DOCUMENT TEXT:
Segment Open

It's not about medicine, housestaff, or academia.
Nope, the most interesting article we found over the past month comes from the Chiang Khong district of Chiang Rai province, northern Thailand.
The World Wildlife Fund-National Geographic released photos today of two Thai fishermen displaying their Catch-of-the-Day: a 293-kilogram (646-pound) giant catfish.
The Thai anglers caught the massive bottom-feeder in the fresh water of the Mekong River. It is believed to be the world's heaviest living freshwater fish (at the time of the photo at least). The Mekong River Basin is home to more species of massive fish than any river in the world. It is also the most productive fishery in the world, generating $1.7 billion each year. Note to self: when in Thailand, don't swim in the Mekong River!
Despite the efforts of environmentalists, the catfish was later used for a delicious dnner.
The World WIldlife Fund website reported that the fish was the largest ever caught in Thailand since they began keeping track in 1981.

Segment Closed

DIRECTIONS: Pick up the piece about the giant Mekong catfish after its final sentence and keep writing it.

SOURCE MATERIAL:
Segment Open

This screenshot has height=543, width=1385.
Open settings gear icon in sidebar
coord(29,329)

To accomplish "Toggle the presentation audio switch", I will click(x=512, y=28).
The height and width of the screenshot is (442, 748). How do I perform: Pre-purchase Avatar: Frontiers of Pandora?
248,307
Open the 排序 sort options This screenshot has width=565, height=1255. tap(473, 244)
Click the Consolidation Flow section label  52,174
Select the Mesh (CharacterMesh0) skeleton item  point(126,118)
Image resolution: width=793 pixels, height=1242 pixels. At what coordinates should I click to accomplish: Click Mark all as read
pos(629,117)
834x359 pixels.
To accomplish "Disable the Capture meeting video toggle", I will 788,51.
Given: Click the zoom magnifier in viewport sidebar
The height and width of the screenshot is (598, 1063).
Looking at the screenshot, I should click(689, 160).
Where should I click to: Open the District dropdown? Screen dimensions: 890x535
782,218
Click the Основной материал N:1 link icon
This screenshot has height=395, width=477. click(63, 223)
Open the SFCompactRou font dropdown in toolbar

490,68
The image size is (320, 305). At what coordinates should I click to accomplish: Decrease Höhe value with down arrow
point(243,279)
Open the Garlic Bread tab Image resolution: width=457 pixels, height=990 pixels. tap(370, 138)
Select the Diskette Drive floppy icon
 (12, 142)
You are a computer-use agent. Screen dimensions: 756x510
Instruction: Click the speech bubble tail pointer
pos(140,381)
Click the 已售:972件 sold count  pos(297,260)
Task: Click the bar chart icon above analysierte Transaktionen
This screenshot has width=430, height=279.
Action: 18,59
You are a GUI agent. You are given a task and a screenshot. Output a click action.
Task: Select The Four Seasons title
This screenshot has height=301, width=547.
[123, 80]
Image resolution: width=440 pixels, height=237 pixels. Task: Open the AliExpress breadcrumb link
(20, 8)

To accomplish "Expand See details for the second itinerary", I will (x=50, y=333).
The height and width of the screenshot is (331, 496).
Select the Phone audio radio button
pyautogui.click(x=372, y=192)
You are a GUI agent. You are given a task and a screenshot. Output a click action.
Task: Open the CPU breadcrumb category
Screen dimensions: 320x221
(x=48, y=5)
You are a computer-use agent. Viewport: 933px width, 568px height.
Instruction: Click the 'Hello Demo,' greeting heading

Segment Closed

OUTPUT OF THE TASK:
"It's amazing to think that giants like this still swim in some of the world's rivers," said Dr. Zeb Hogan, a WWF Conservation Science fellow and leader of a new World Wildlife Fund (WWF) and National Geographic Society project to identify and study all freshwater fish over 6 feet long or 200 pounds. "We've now confirmed now that this catfish is the current record holder, an astonishing find."
Killing everyone's buzz, Dr.Hogan continued, "I'm thrilled that we've set a new record, but we need to put this discovery in context: these giant fish are uniformly poorly studied and some are critically endangered. Some, like the Mekong giant catfish, face extinction," he said.
"My study of giant freshwater fish is showing a clear and global pattern: the largest fish species are disappearing. The challenge is clear: we must find methods to protect these species and their habitats. By acting now, we can save animals like the Mekong giant catfish from extinction."